How Australia is rebuilding after Sandpapergate
FOR Tim Paine, it is a chance to win back the public's respect. Allan Border sees it as a "fresh start" and Chris Lynn just wants to go out and start belting sixes.
It is the 2018-19 Summer of Cricket, and it shapes as Australia's most important - and evolutionary - since Kerry Packer grabbed the game by the scruff of the neck and dragged it out of the dark ages 41 years ago.
Then, as now, the cricket public suffered a crisis of confidence as their faith in the game was tested. Then, as now, the vehicles of change were a supremely talented group of cricketers and a new approach to media coverage.
When wicketkeeper Paine was handed captaincy of the Australian Test side in March after the South African ball-tampering scandal that saw Steve Smith and his deputy David Warner suspended for 12 months, the team's image was at an all-time low.
Paine's task over the coming summer is clear: win back credibility - and his plan to do that is equally cut and dried.
"We are Australia's team and that is a huge privilege," he said. "It is very important that we make Australians proud. To do that, we want to build a culture in the team that not only makes us better cricketers, but better people."
While no one could have foreseen the stunning circumstances than unravelled during the third Test in Cape Town, the summer's calendar could not have been put together better if it had been planned specifically to help Paine achieve his aims.
Tours by South Africa, India and Sri Lanka, an extended Big Bash series and then the World Cup and Ashes in England.
As Allan Border said, "If that doesn't get you excited, there is something wrong."
Border is in the perfect position to comment on the task ahead of Paine and his players. He got his first chance to play for Australia due to the disruption caused by World Series Cricket, and took over the captaincy of an underperforming side when a tearful Kim Hughes quit in 1984.
That he led the team from the front to win the 1987 World Cup final and Ashes victory in England two years later is regarded as one of the great acts of leadership in cricket history.
He believes the current upheavals in the Australian game offer enormous opportunities, on and off the pitch.
The suspension of Smith, Warner and Cameron Bancroft will open the door for new players to cement a place in the Test top order, while changes to the broadcasting rights that come into effect in 2019 see Seven and Fox Sports - for whom Border is a key commentator - easing out Nine after over 40 years of dominance.
"I see it as a real fresh start all around," Border said.
"It wasn't planned that way, of course, but after the public disgrace in South Africa, it is good that we will see new faces on the field and hear some new voices in the commentary box.
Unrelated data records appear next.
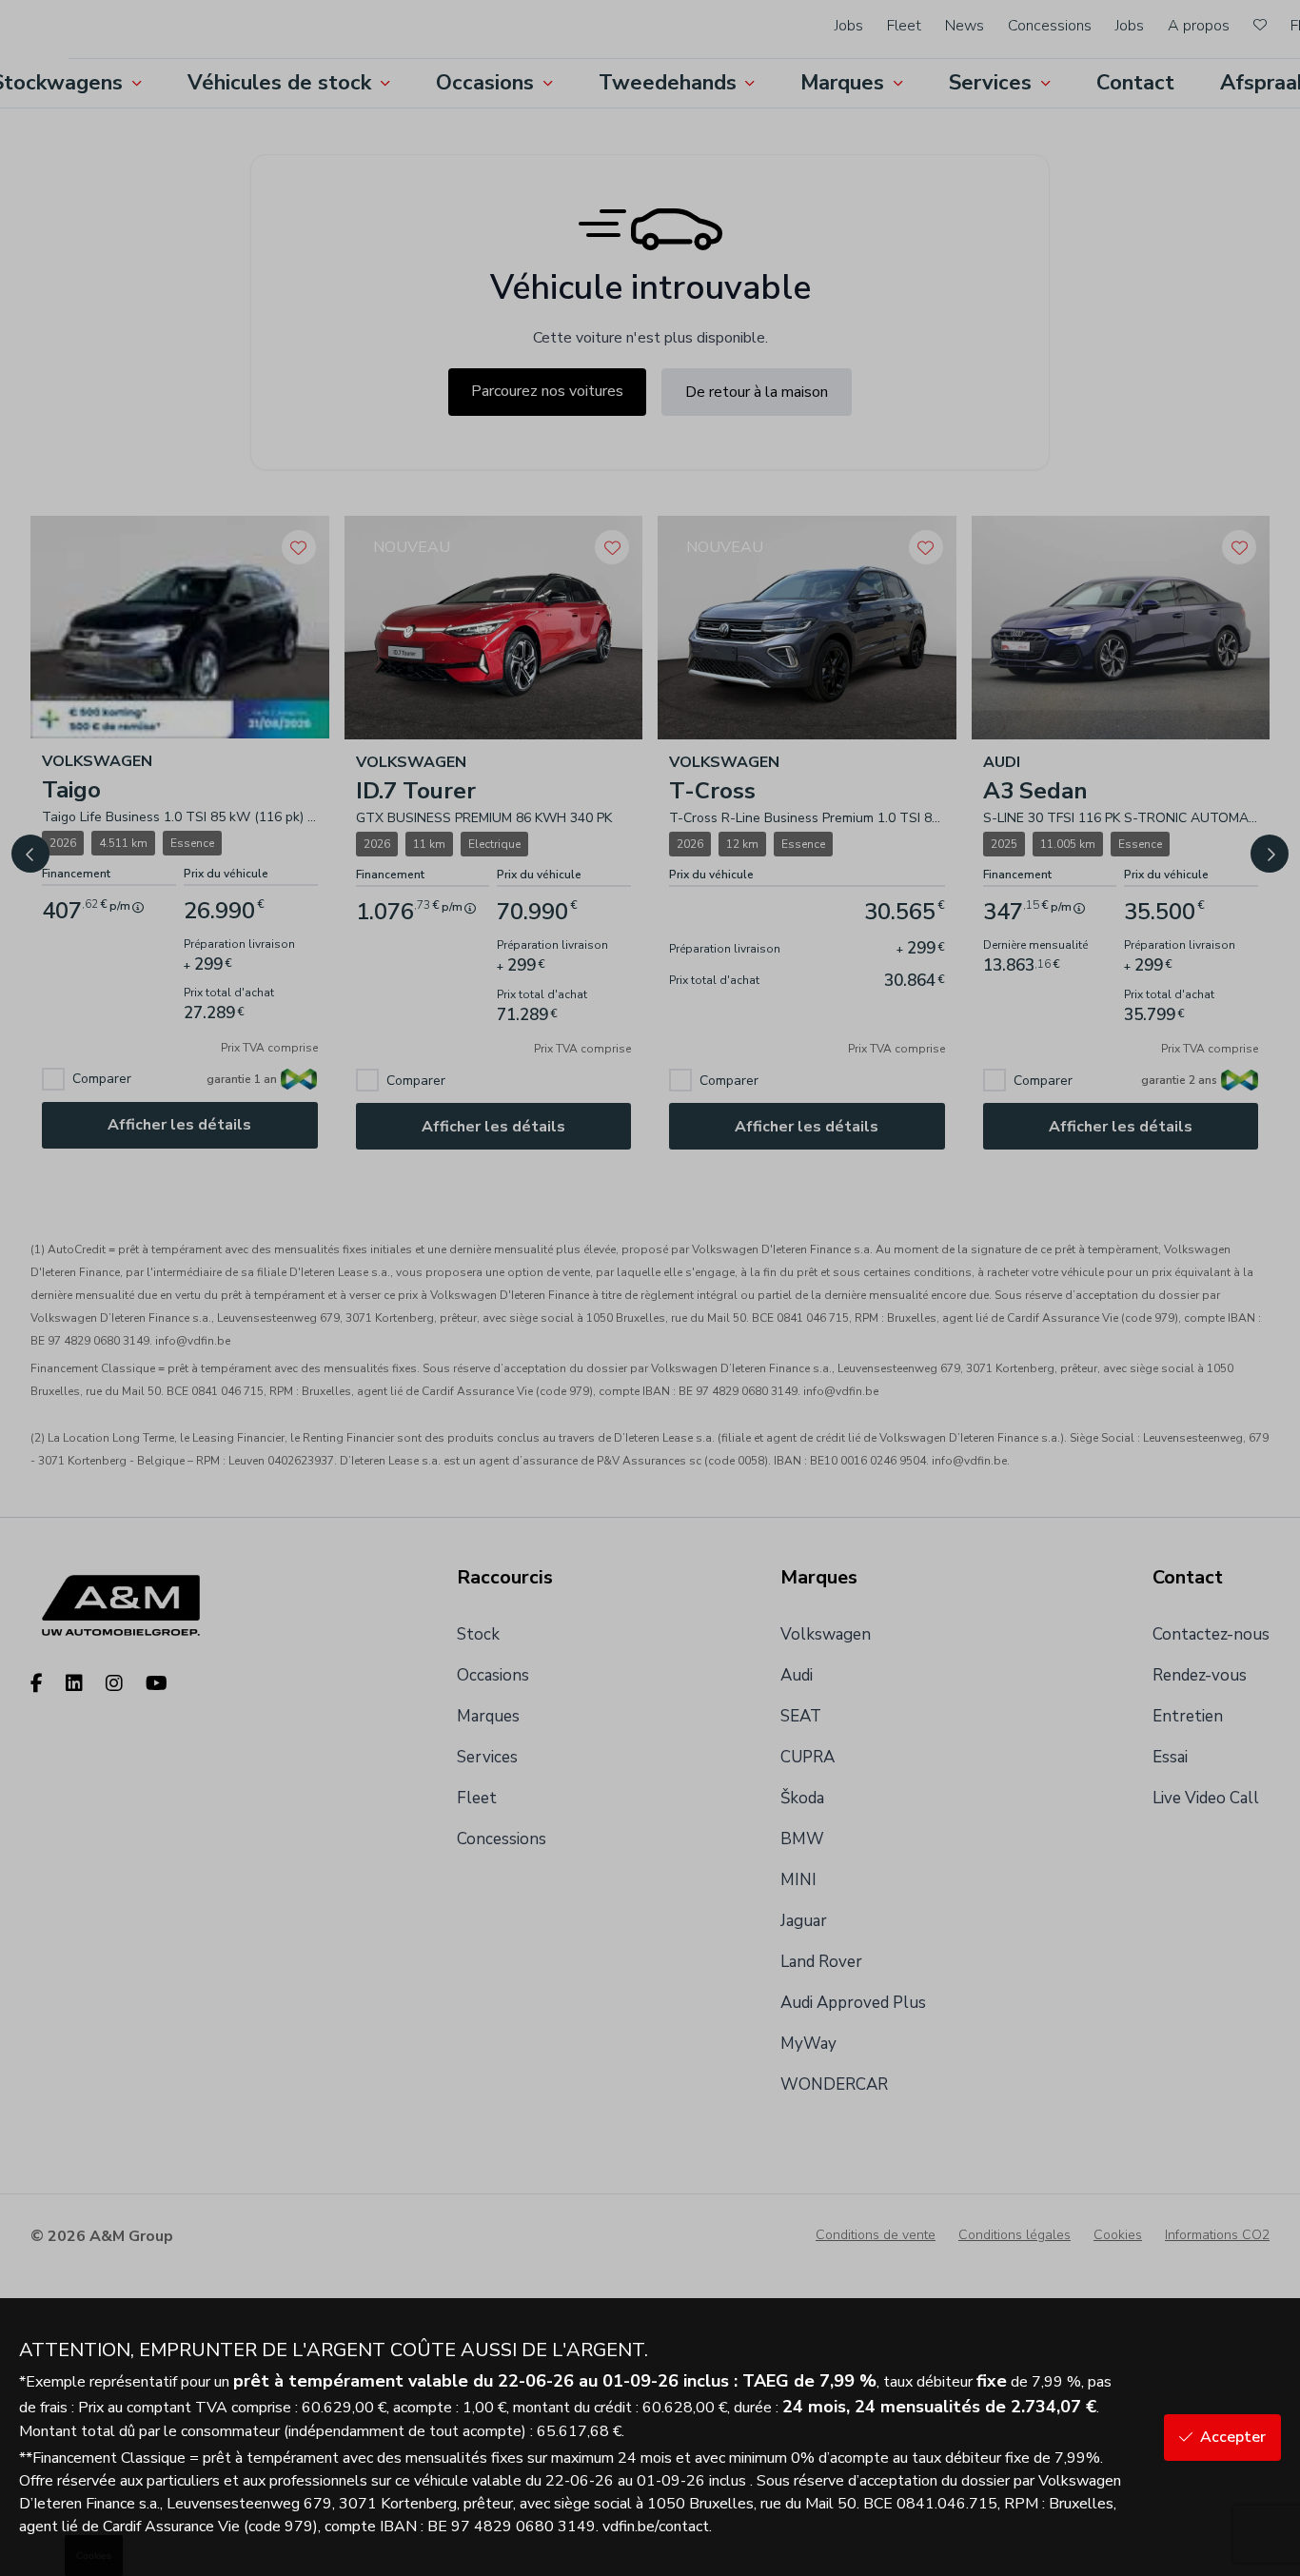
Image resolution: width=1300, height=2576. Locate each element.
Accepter (1233, 2437)
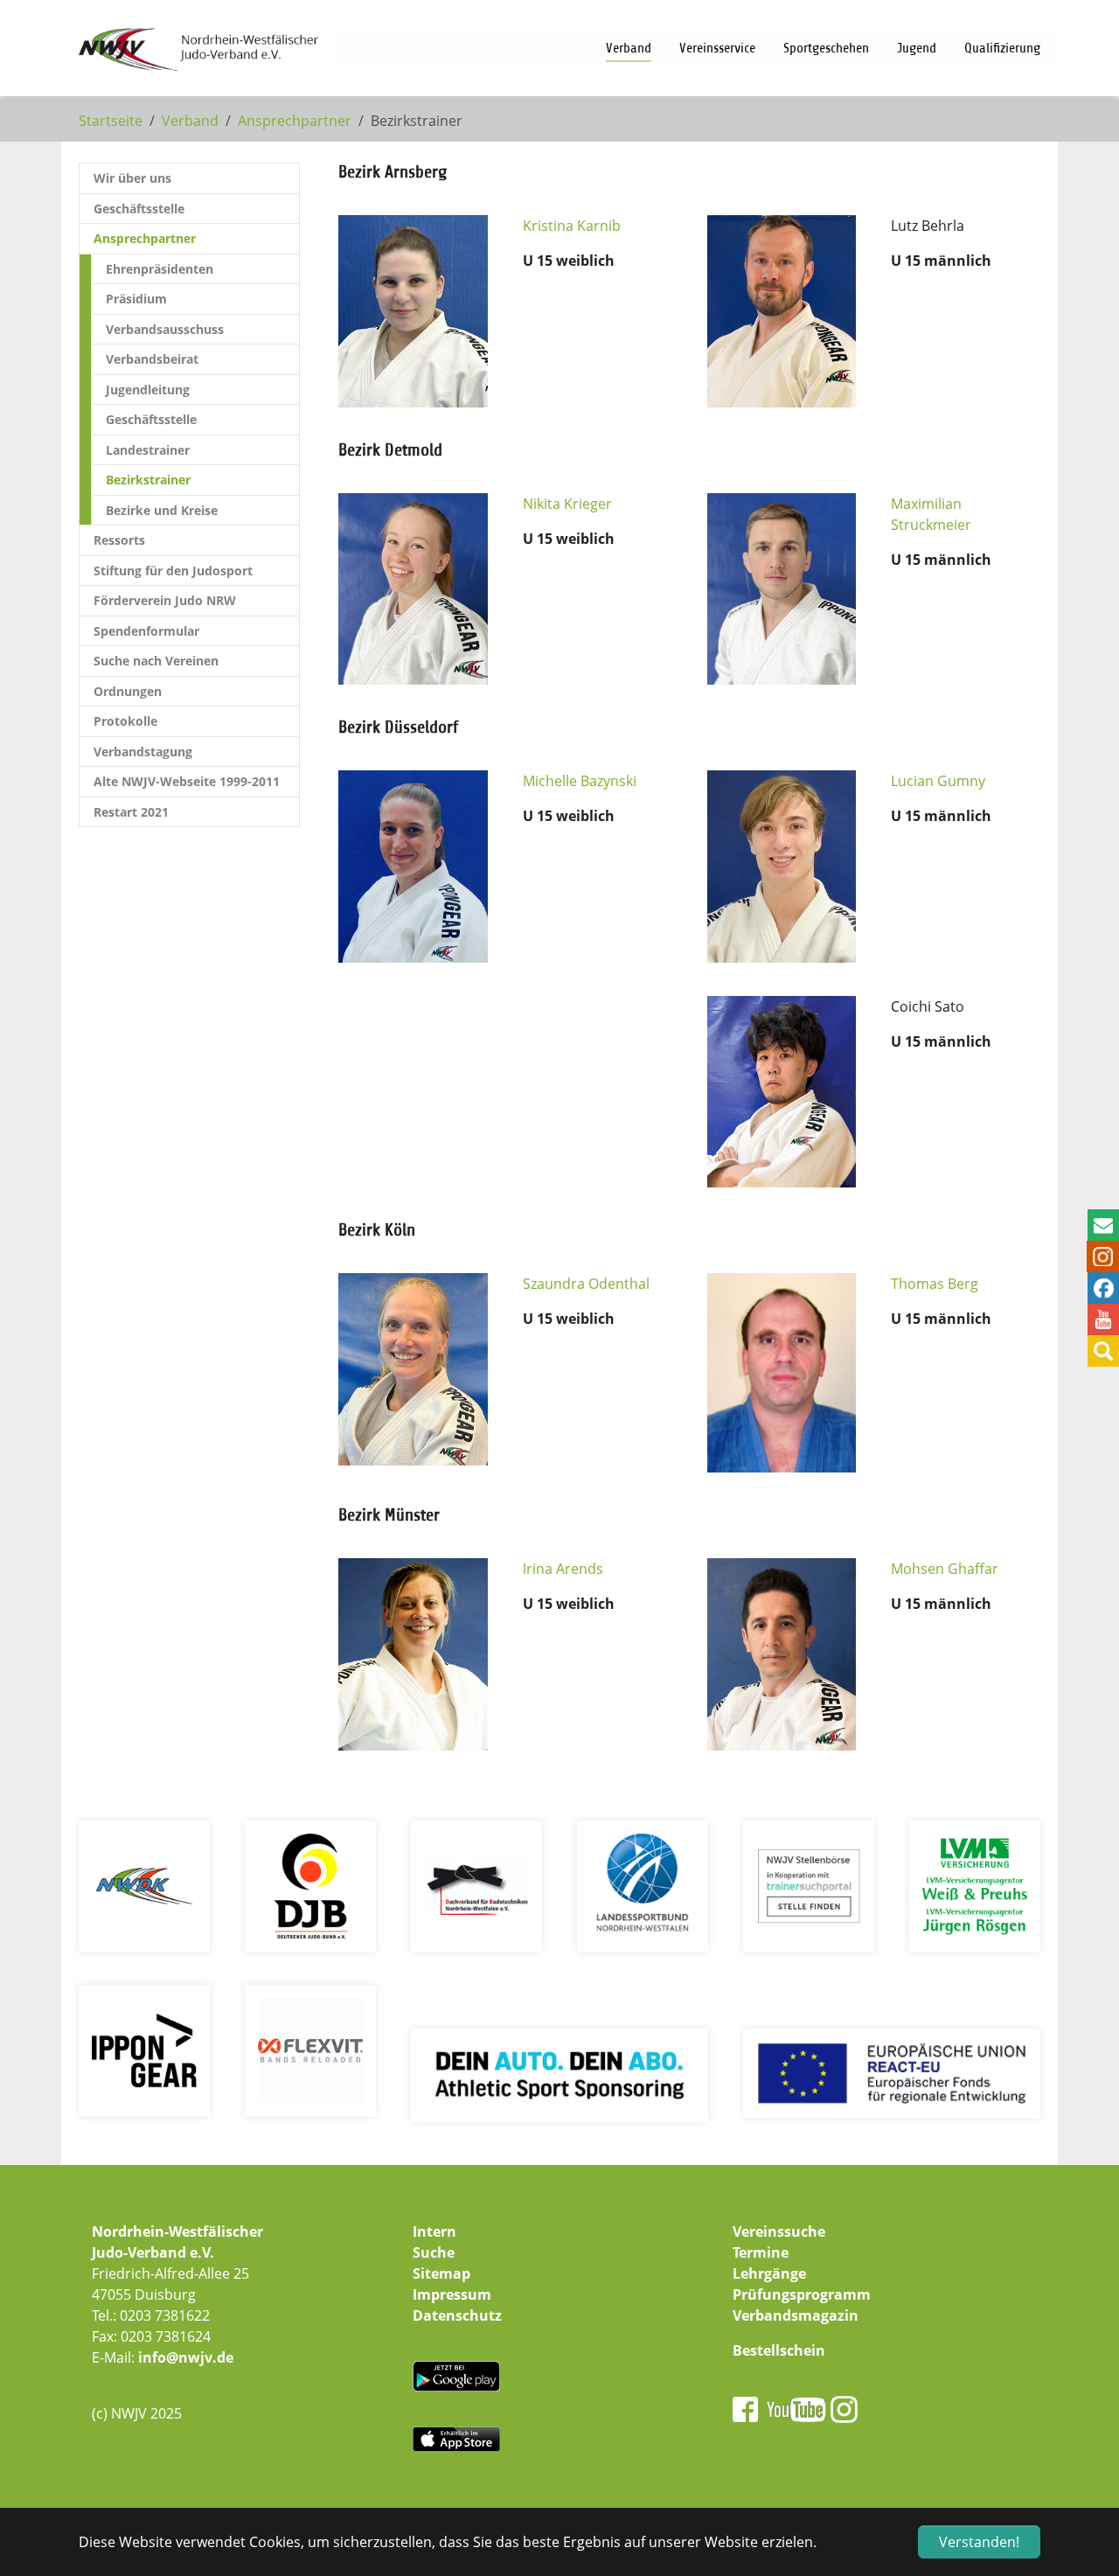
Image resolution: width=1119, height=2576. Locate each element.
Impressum (452, 2294)
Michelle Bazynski (579, 780)
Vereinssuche (779, 2231)
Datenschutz (457, 2315)
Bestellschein (779, 2350)
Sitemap (441, 2273)
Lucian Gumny (938, 780)
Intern (434, 2231)
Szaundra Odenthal (586, 1283)
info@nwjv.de (185, 2357)
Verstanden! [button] (979, 2542)
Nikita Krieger (567, 503)
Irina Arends (563, 1568)
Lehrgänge (769, 2273)
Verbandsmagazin (795, 2315)
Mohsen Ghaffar (944, 1568)
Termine (761, 2252)
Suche (434, 2252)
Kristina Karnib (572, 225)
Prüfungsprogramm (802, 2294)
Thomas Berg (934, 1283)
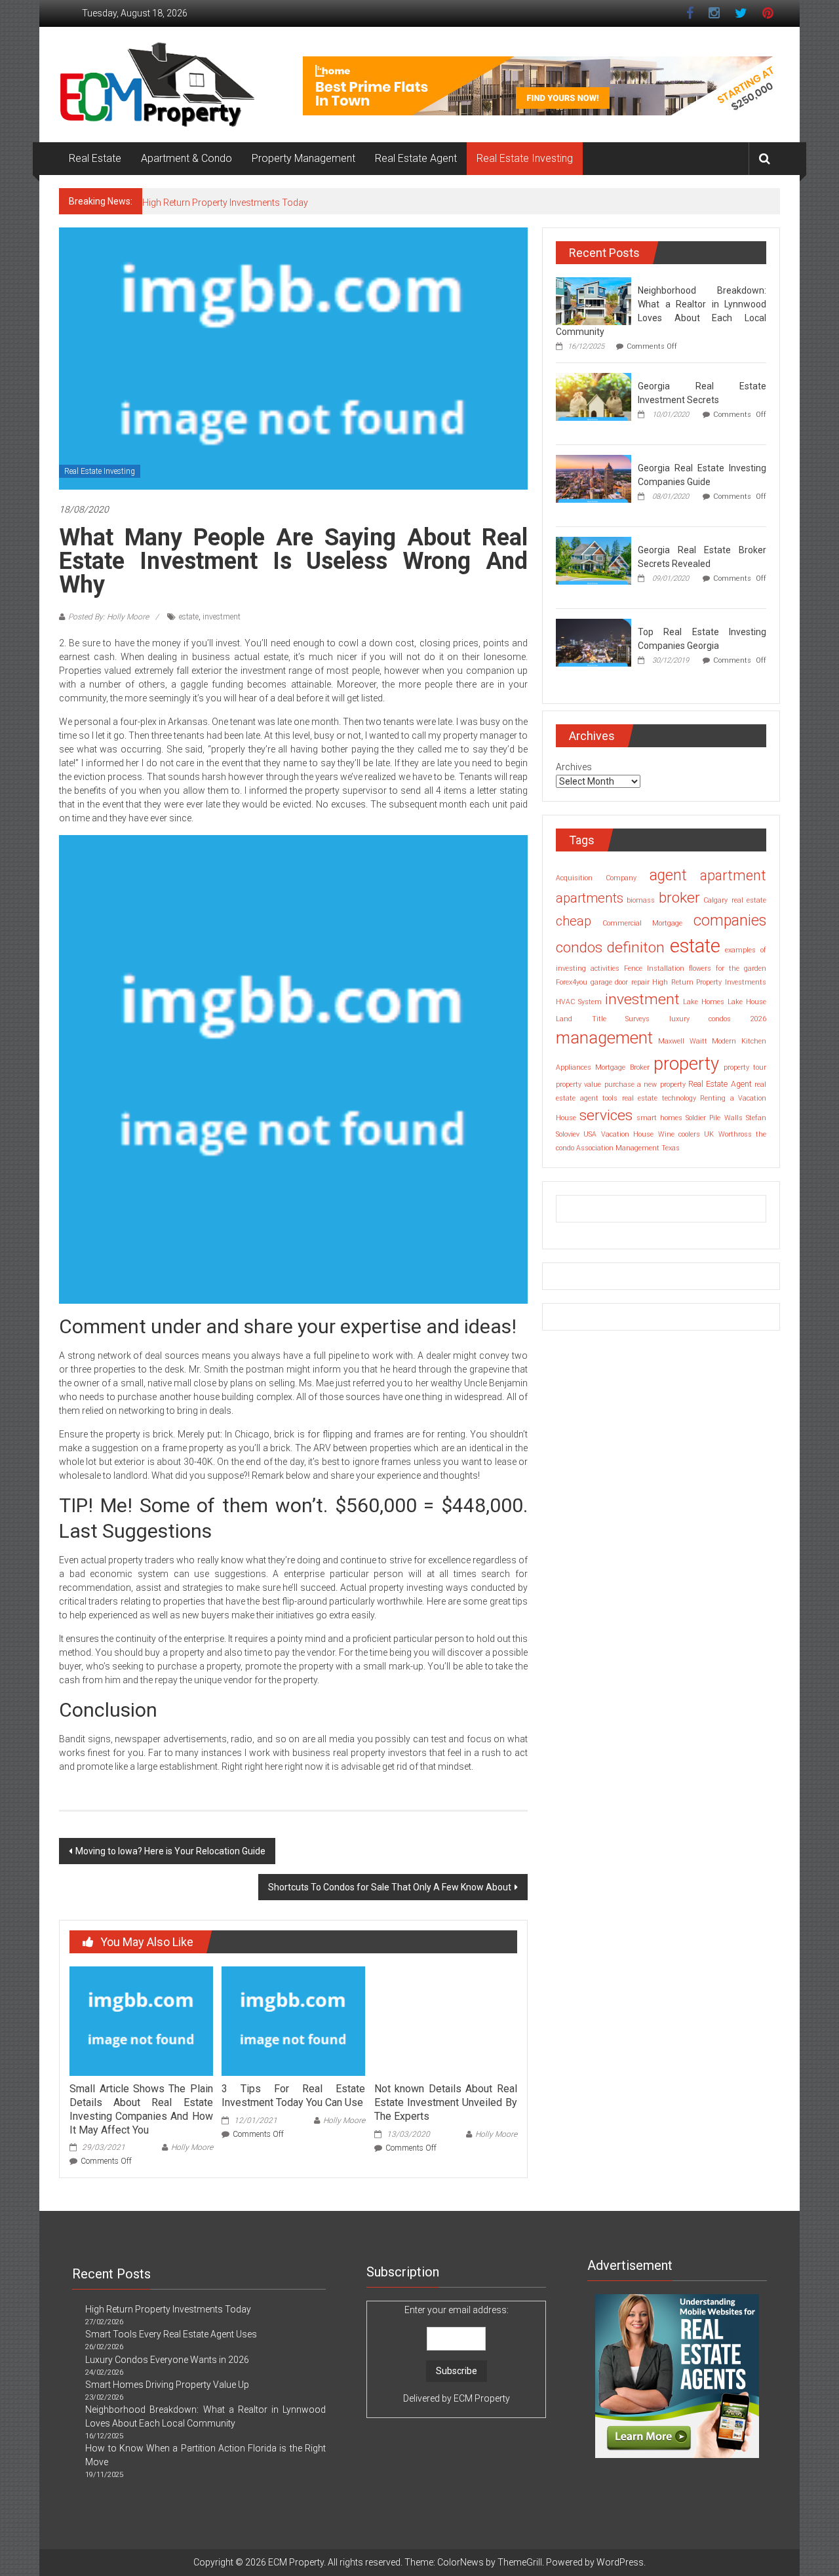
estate (189, 616)
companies (729, 920)
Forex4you (571, 982)
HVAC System (579, 1002)
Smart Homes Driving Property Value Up (167, 2384)
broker (679, 898)
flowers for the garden (727, 968)
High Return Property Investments (709, 982)
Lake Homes (703, 1002)
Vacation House (627, 1134)
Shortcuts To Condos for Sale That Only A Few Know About (389, 1887)
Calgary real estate (734, 900)
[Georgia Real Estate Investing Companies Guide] (593, 478)
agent (668, 875)
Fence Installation (654, 968)
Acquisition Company (596, 878)
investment (222, 616)
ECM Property (482, 2398)
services (606, 1115)
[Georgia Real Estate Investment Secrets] (593, 396)
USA (589, 1134)
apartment (733, 875)
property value (578, 1084)
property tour (745, 1067)
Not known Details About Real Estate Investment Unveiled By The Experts (445, 2102)
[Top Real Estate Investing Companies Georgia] (593, 641)
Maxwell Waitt (682, 1041)
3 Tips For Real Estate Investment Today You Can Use (293, 2095)
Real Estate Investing (525, 158)
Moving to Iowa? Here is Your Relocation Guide (170, 1851)
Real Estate (95, 158)
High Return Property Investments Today (225, 202)
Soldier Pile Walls (714, 1118)
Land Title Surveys (603, 1019)
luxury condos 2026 (717, 1019)
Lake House (747, 1002)
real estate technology (659, 1098)
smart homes (659, 1118)
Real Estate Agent (416, 158)
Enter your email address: (456, 2354)
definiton (636, 947)
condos (579, 947)
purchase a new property (645, 1084)
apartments (589, 898)
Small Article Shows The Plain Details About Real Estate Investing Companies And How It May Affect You (140, 2109)
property (686, 1063)
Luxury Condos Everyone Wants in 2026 (167, 2359)
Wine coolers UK (686, 1134)
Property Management (303, 158)
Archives (574, 767)
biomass (641, 900)
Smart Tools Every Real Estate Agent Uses (171, 2334)
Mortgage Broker (622, 1067)
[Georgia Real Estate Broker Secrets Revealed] (593, 560)
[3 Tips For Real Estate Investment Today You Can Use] (293, 2020)
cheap (573, 921)
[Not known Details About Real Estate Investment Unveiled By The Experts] (445, 2020)
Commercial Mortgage (642, 923)
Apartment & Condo (186, 158)
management (604, 1037)
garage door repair (620, 982)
'It will be all part of the process of winning back the confidence of the public.
"I think the public will notice some subtle changes in the way the game is presented and some players will get a chance that they wouldn't necessarily have got.
"I think, most importantly, players like Usman Khawaja and the Marsh brothers will have to make the most of their opportunity. They've been around for a while but they haven't really exploded. Now they will have to step up.
"You're looking at players in Smith and Warner who produce around 200 runs a Test being replaced by players who contribute around 60 or 70, so they are going to have to respond to the challenge.
"It's the same with the young players coming through. The door has been opened and I'm looking forward to seeing who forces their way through.
"It's all about giving the public something to get excited about."
Which is where Chris Lynn comes in.
There is no more exciting player in the game than the big-hitting Queenslander, who has proved a matchwinner and crowd-puller for the Brisbane Heat in the Big Bash.
Back from a stint in the Caribbean Premier League and injury-free, he is determined to force his way into the Australian side for the World Cup starting next May.
"That's the aim, but I won't be thinking 'World Cup, World Cup, World Cup'," he said. "If I do that, I'll lose control of the process. I'll just be doing what I always do - try to have fun and smack the ball."
And when Lynn is having fun, the fans invariably are as well.
"There's no better feeling in the world than walking out and hearing the fans go nuts when your name is read out.
"It's all about the fans, for me. They love seeing the ball flying over the fence and I love doing it for them.
"It's easier said than done. You should try standing there when someone throws one down at you at 140km - but that's what it's all about. That's the challenge."
A challenge that Lynn takes very seriously.
"There's a bit of negativity about the game at the moment because of what happened in South Africa," he said. "It has damaged the game. You hear the comments.
"The way I look at it, it's up to us to work our arses off to get results. Not letting the fans down - that's what drives me. I reckon it's what will drive us all this summer."